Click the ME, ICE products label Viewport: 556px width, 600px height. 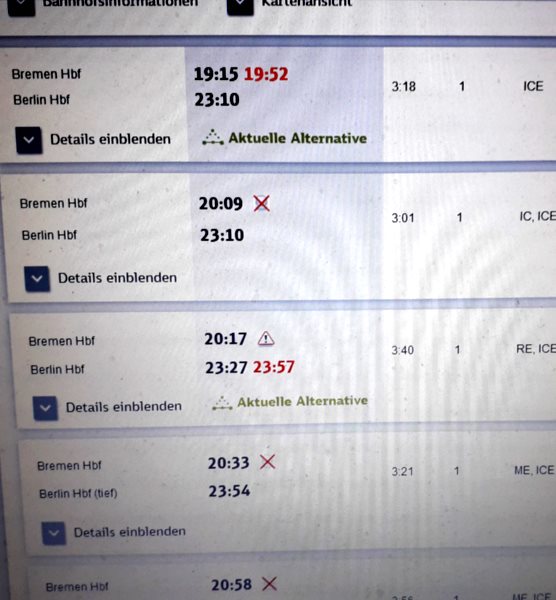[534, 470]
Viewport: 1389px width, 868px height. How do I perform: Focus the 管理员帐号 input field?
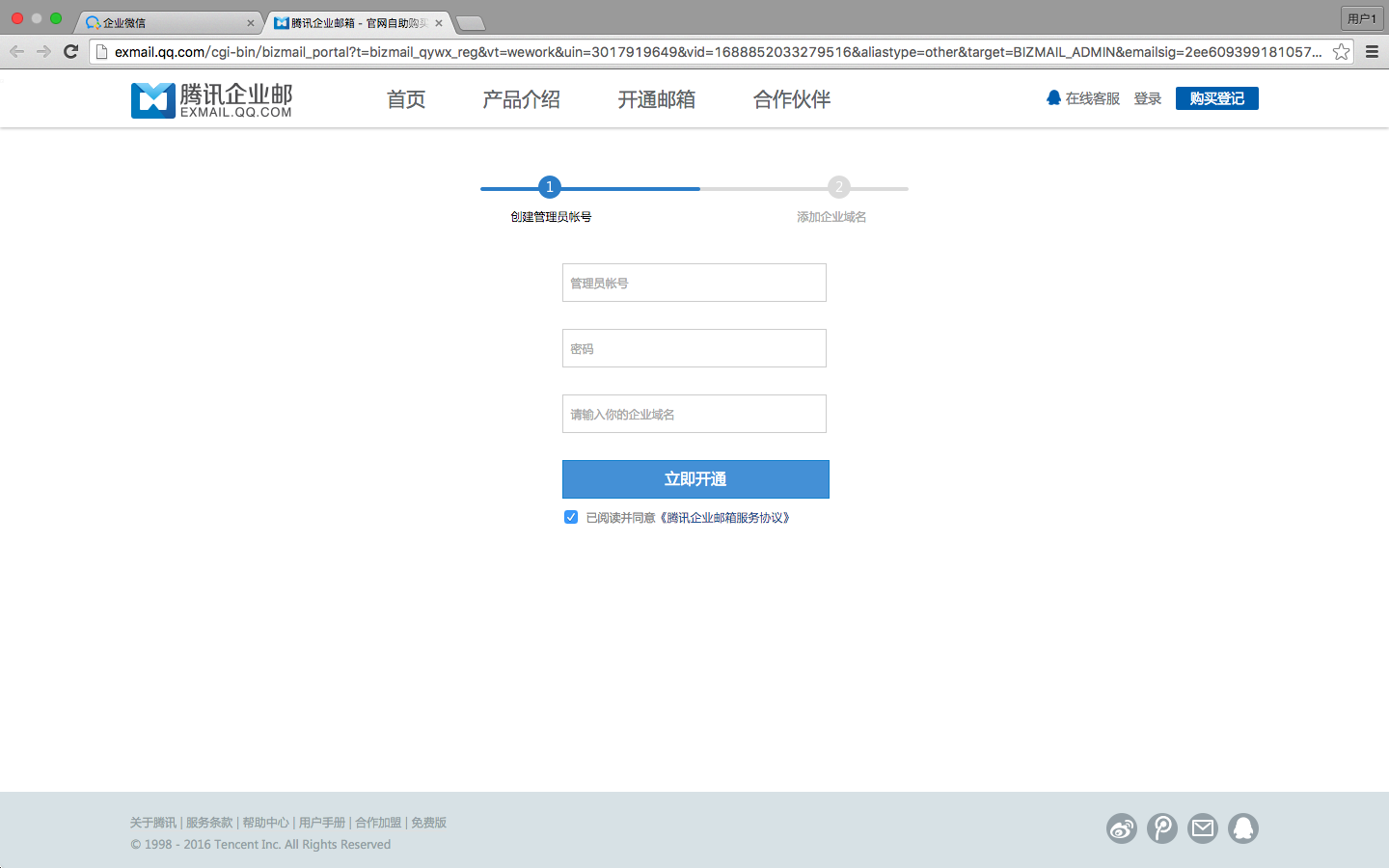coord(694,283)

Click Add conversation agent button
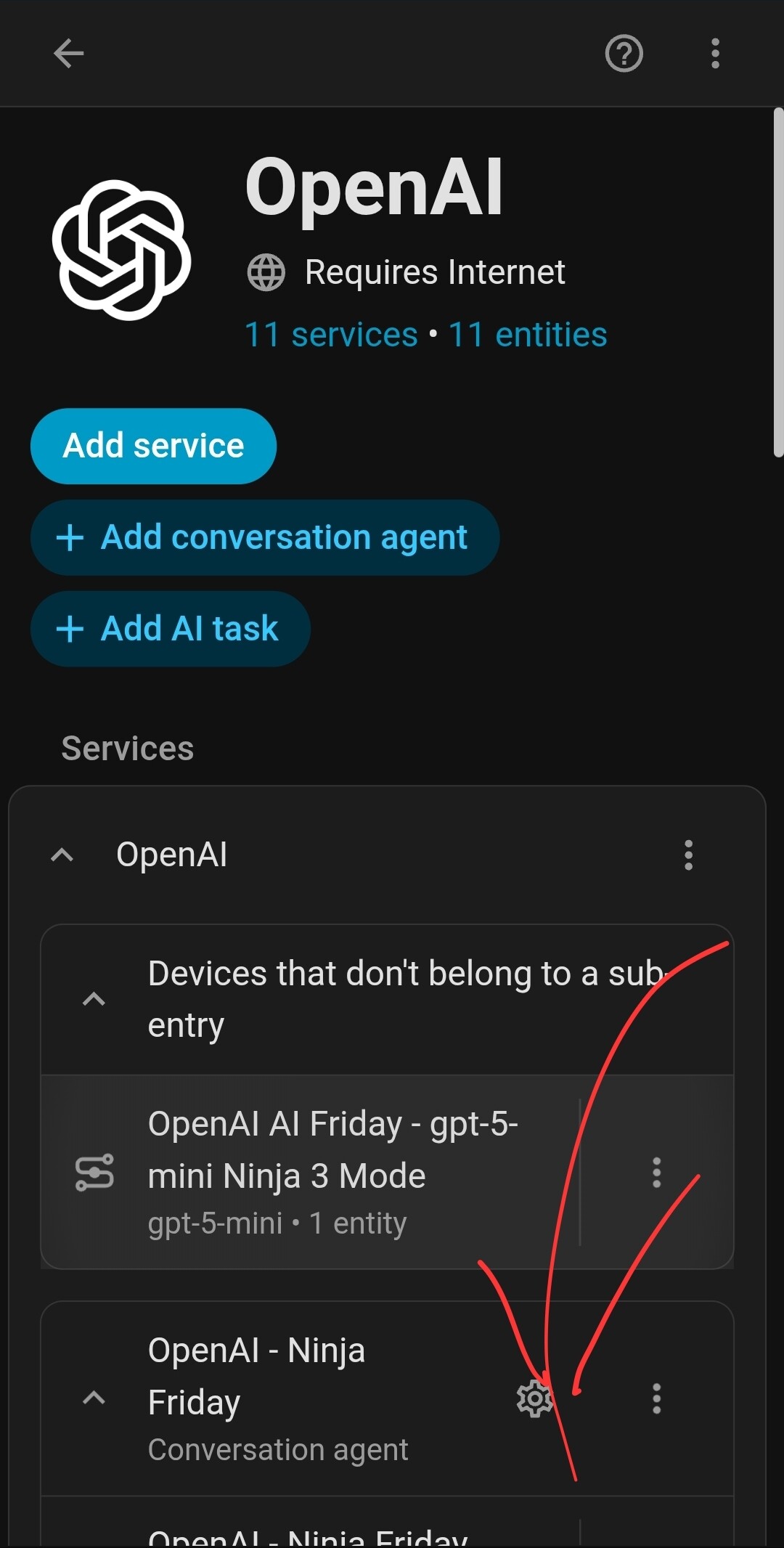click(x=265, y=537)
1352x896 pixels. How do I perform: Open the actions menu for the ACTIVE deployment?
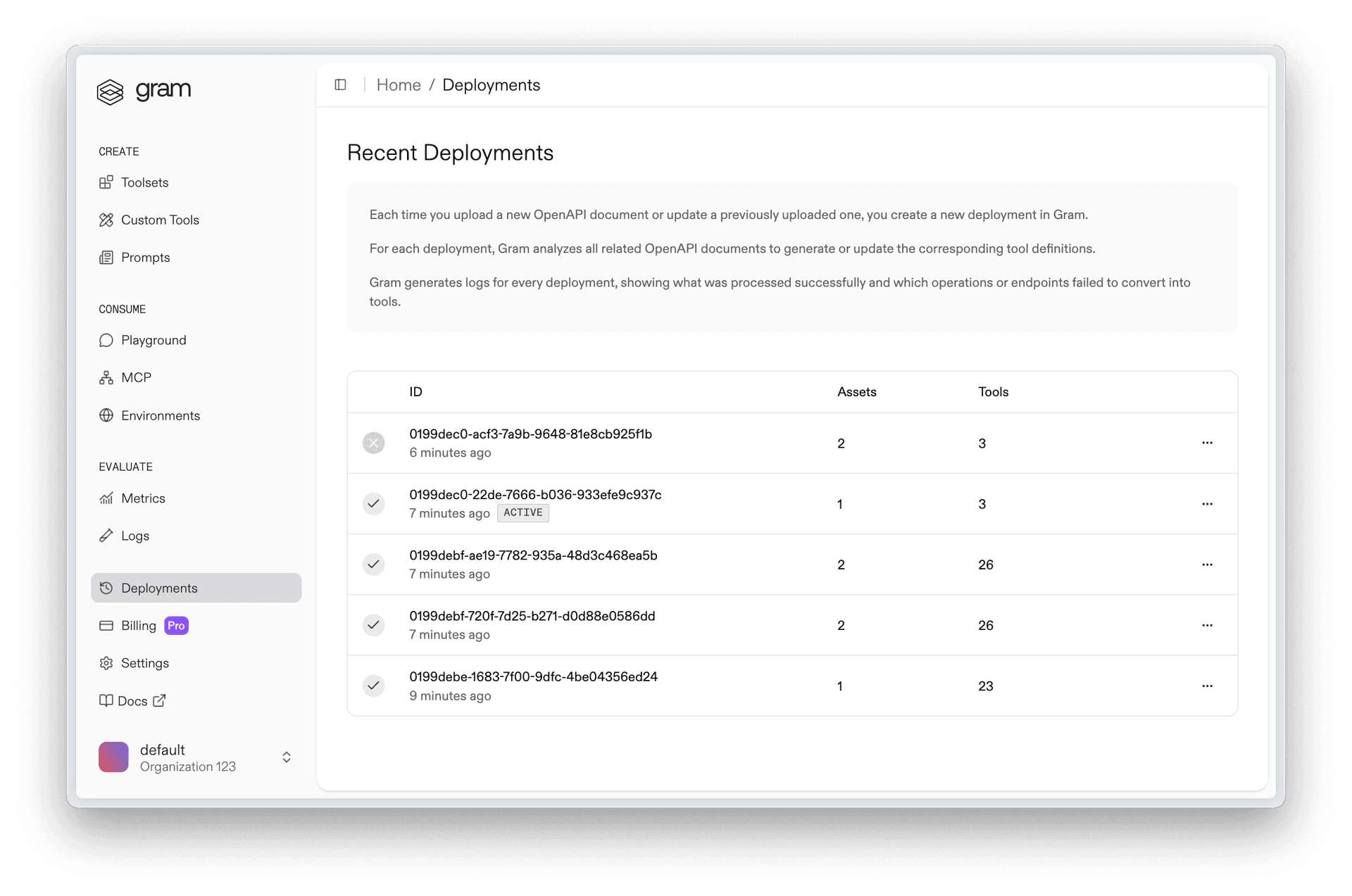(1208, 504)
◆ ◆ ◆
**What is required**
Rewrite the lines from the one containing "Viewport: 1389px width, 868px" through the last line, replacing "button" with "control" and leaving everything else unchanged. Leave out the pictures.

**Exercise response**
Viewport: 1389px width, 868px height. How do I perform: Focus the 管理员帐号 input field?
coord(694,283)

Click Add conversation agent control
click(x=265, y=537)
1352x896 pixels. How do I perform: Open the actions menu for the ACTIVE deployment?
(1208, 504)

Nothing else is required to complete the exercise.